Here’s one way you can work around this. All you’ll need (besides your camera, of course) is a tripod and a white piece of paper.
1) Set up your shot. Arrange the product, props, lighting, and camera settings how you want them.
2) Take an image of your set up. This is will be your base image. This is mine – you can see how it looks again here:
3) After you nail that shot, the next step is to place a white piece of paper in front of the scene. Doing this changes the color of the reflections. The light bouncing off the background onto the product will be white, instead of pink, and will show more accurate colors. Here’s the image I took in this scenario:
As you can see, this made a huge difference – especially on the label and box.
4) Your last step is to composite the images together in Photoshop. I usually select the label, copy it, paste it onto my base image, and place it exactly where it should be. This is why the tripod is handy – it makes this an extremely easy and fast process.

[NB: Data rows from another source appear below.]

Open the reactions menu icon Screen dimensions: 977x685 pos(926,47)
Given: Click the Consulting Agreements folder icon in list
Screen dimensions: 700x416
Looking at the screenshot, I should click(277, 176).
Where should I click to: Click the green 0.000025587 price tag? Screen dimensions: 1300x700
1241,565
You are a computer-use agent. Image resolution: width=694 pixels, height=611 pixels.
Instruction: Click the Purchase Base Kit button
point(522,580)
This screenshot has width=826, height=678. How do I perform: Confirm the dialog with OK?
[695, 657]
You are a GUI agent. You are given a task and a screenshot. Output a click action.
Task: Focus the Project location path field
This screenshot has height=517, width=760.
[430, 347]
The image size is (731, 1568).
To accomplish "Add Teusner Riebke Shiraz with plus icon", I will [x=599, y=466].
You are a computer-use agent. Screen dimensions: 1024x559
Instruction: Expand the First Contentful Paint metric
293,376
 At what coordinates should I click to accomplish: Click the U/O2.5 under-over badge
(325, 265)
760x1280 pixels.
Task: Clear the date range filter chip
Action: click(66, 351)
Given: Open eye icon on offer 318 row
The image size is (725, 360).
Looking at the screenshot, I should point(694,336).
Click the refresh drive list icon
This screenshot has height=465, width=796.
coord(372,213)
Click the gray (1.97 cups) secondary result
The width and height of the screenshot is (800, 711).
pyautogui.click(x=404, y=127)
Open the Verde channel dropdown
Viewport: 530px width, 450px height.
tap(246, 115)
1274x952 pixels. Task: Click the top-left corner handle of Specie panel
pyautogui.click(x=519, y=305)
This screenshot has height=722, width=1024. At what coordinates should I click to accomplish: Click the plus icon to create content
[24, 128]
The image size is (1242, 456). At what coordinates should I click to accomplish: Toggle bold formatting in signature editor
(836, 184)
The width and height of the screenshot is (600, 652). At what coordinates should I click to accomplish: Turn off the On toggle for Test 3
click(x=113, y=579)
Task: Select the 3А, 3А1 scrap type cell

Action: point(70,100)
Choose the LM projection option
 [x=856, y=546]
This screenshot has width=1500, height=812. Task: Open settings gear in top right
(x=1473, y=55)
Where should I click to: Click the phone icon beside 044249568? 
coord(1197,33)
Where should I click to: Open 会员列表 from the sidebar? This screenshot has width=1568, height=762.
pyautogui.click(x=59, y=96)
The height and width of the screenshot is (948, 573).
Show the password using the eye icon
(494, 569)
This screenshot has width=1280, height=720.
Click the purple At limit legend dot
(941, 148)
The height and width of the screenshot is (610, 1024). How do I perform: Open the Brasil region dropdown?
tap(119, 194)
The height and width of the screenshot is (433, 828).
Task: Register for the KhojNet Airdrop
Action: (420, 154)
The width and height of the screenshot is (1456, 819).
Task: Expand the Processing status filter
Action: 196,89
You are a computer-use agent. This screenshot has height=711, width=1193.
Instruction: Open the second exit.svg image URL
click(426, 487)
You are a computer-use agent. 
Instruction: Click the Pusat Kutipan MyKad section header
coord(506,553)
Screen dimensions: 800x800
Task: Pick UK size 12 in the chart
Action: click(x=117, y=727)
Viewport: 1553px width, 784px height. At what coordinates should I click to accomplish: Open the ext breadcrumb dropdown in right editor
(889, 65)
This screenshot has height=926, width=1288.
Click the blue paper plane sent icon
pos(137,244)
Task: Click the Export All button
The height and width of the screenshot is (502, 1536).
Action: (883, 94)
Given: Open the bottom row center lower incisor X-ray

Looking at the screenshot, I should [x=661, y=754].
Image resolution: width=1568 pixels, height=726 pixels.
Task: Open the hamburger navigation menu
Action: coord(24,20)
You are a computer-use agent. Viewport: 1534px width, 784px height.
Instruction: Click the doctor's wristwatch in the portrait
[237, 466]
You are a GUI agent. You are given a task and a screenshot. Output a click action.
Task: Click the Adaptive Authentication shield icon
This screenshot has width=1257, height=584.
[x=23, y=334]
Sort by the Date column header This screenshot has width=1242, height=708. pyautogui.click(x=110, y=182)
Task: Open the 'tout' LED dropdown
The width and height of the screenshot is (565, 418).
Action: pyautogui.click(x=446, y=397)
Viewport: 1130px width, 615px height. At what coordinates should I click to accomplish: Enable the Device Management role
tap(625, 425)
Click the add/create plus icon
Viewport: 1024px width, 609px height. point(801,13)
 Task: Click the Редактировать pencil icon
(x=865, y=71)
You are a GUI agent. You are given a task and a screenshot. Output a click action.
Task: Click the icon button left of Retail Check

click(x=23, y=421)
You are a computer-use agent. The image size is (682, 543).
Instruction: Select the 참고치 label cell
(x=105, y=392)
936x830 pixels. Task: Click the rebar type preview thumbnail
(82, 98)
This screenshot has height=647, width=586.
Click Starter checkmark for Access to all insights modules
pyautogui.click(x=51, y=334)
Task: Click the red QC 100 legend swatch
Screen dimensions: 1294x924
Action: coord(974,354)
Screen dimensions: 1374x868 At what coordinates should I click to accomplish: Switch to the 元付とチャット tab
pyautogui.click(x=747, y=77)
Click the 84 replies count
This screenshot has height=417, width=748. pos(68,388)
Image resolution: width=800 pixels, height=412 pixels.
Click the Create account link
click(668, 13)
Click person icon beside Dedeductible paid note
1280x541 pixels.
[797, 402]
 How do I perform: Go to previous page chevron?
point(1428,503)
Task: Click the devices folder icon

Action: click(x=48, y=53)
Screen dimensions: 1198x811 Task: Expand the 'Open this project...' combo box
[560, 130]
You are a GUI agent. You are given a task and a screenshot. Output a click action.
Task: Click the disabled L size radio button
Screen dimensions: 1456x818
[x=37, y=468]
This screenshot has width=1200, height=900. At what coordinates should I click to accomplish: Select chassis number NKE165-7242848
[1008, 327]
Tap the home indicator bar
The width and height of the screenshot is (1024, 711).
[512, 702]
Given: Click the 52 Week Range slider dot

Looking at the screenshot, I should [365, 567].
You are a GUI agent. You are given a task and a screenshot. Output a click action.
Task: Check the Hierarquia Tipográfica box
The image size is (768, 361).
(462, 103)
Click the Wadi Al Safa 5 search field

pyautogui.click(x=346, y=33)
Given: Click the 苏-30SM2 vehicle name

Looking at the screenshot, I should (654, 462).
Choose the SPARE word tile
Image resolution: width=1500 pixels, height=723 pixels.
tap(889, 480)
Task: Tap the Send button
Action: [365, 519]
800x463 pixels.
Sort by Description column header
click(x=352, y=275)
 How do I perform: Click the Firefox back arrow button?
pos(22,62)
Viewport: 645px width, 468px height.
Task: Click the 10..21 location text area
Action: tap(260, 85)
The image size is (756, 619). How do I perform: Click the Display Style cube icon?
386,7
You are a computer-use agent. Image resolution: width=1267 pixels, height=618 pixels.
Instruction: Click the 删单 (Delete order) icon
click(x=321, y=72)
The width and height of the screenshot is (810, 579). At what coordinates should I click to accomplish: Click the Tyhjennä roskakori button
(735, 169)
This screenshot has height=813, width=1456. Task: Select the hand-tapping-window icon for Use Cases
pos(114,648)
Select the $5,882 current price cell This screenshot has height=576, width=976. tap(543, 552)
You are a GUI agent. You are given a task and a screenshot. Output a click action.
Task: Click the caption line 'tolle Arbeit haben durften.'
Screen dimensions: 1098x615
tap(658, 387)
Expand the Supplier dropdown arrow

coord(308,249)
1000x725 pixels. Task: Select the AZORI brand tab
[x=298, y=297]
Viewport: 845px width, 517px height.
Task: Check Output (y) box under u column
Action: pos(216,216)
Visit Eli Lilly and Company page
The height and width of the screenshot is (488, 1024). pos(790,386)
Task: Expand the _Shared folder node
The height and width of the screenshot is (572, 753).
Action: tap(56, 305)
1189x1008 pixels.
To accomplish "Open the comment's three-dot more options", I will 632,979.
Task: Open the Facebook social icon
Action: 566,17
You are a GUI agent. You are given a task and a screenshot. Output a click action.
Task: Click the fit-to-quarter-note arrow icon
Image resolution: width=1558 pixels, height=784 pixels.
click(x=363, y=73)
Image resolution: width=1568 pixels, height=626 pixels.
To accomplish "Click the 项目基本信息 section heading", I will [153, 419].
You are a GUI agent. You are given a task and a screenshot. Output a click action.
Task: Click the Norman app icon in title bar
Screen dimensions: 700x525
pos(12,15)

After the image is composited, I go in and make my remaining edits. In this image, I cleaned up the background, made the pineapple more yellow and the starfruit more green, and increased the vibrancy and contrast of the scene overall.
This is the final image:
This technique also works well on transparent products. For example, in this image I had a transparent bottle on a colorful background:
To make sure the color of the product stayed accurate, I taped a white piece of paper behind the bottle. This ensured the beautiful green color of the product stayed vibrant on the pink background.